Amendment to the Czech Act on Ultimate Beneficial Owners
Only one year has passed since the new law on the registration of ultimate beneficial owners, i.e. Act No. 37/2021 Coll. (“UBO Act”) became effective in the Czech Republic. However, the Czech government has already enacted an amendment to the UBO Act (i.e. Act No. 245/2022 Coll.) which will become effective on 1 October 2022 (the “Amendment”).
Although changes brought by the Amendment do not fundamentally change the scope of the UBO Act, it is nonetheless an opportunity for companies operating in the Czech Republic to check if their UBO registration is up-to-date1. Companies which do not comply with the UBO legal framework will not only face risks of potential sanctions from the Czech authorities, but more importantly such companies and their statutory bodies could face potential risks and liabilities.

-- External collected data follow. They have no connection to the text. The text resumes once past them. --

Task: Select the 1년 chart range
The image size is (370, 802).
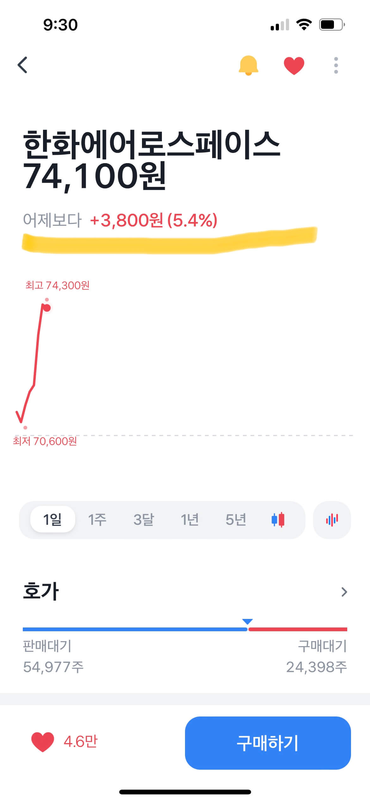Action: [x=189, y=520]
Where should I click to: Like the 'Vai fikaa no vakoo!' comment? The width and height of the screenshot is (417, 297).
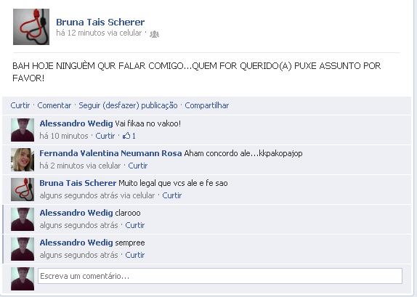pyautogui.click(x=105, y=136)
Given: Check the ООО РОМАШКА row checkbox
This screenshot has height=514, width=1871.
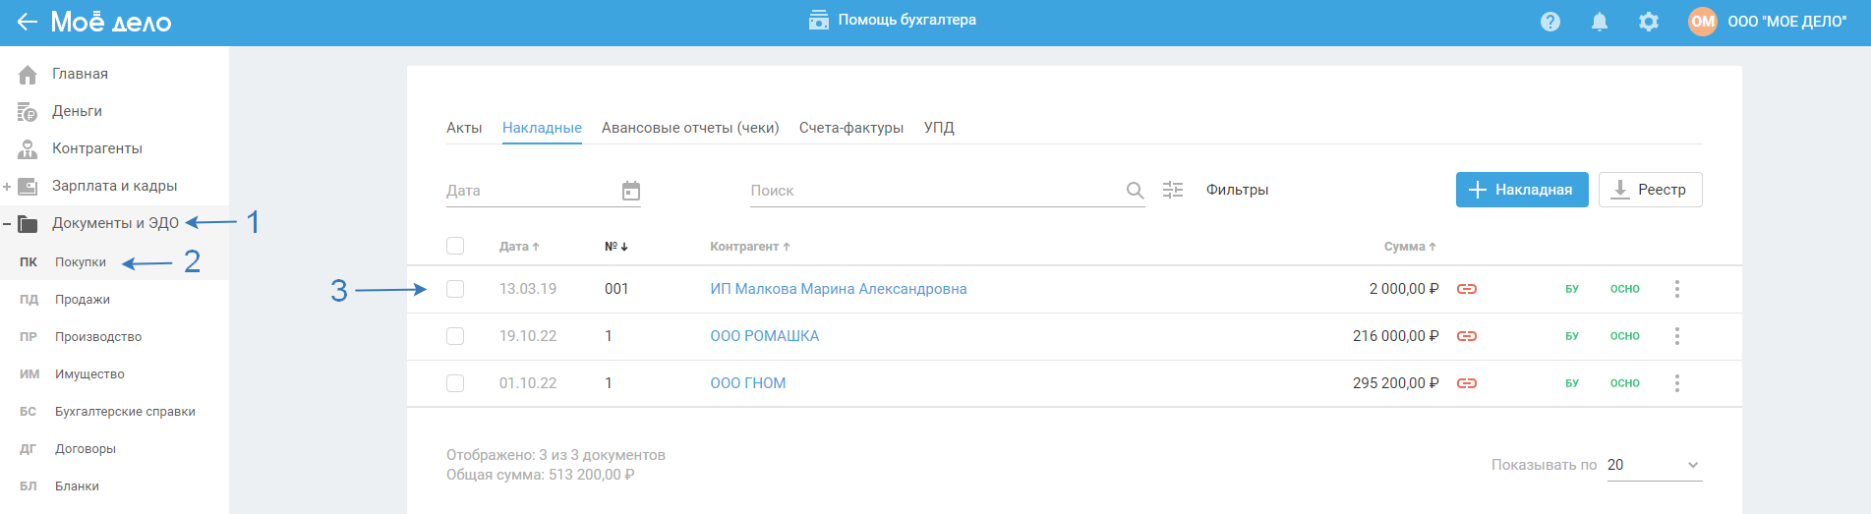Looking at the screenshot, I should coord(455,336).
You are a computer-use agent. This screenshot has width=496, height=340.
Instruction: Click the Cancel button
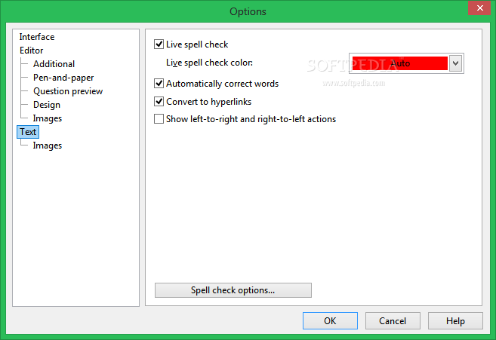point(393,320)
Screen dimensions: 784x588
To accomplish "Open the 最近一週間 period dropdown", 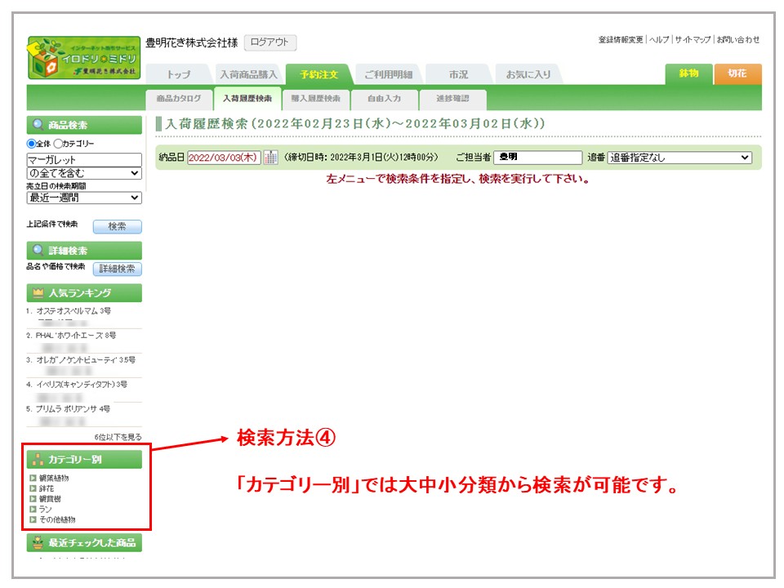I will tap(84, 198).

What is new in the Amendment
Before the Amendment, a UBO was defined as a natural person who is an (i) ultimate beneficiary or (ii) a person who exercises ultimate control over a legal entity. The Amendment changes this two-component definition of the UBO and newly defines the UBO as a natural person who ultimately owns or controls a legal entity.
In relation to this new definition, the Amendment provides for a set of criteria upon which the UBO can be identified i.e.:
- if a person controls a share in the corporation or a share in the voting rights of more than 25%,
- if a person is entitled to a share in profit/equity funds, or the liquidation balance of more than 25%,
- if a person exercises decisive influence in the corporation, or in corporations which individually or collectively hold a share of more than 25% in the erstwhile corporation,
- if a person otherwise exercises decisive influence in the corporation through other means.

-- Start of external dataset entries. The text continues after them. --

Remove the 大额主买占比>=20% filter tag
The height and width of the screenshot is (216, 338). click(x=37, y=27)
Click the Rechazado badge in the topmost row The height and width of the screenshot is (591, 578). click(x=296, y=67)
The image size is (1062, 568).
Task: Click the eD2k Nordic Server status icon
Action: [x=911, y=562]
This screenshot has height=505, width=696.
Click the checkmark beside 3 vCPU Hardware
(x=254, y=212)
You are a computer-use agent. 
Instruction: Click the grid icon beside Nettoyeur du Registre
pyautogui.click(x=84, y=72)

Apart from the changes to the UBO definition above, the Amendment brings other changes such as new rules in relation to ensuring automatic entries of UBOs and certain exemptions regarding entities which do not need to register the UBO (such as state bodies).
What does it mean in practice?
Although the Amendment does not fundamentally change the definition of a UBO, companies should verify if their UBO registration is up to date and should be able to demonstrate that their currently registered UBO continues to fulfil the UBO definition under the Amendment.
Companies should be aware that if they are not compliant with the UBO regime, they face potential sanctions of up to approximately 20,000 EUR (500,000 CZK). But what is potentially more severe, companies with an unregistered UBO (or wrongly registered UBO) will not be allowed to distribute profits either to this UBO or to a legal entity with the same UBO. Additionally, this UBO will not be allowed to exercise its voting rights at a general meeting.
Also, in practice, there are more cases where banks are reluctant to provide loans to clients with an unregistered UBO since the company with an unregistered or incorrectly registered UBO is not able to meet required AML/KYC checks. Also, notaries might be reluctant to evidence certain legal acts (such as evidence from a meeting of shareholders) in this case.
When should companies make sure that their UBO is compliant?
Although the Amendments will come into effect soon, i.e. 1 October 2022, final provisions provide for specific time periods by which the companies should verify if their UBO is compliant with the new regime.
In general, companies which have duly registered their UBO pursuant to the previous legal regulation will be required to ensure compliance of the data in the UBO Register with requirements under the Amendment within 6 months after its effective date, i.e. by 1 April 2023.
1 An obligation to register the UBO generally applies to all companies which are registered in the Czech Commercial Register and Czech trusts registered in the Czech Register of Trusts.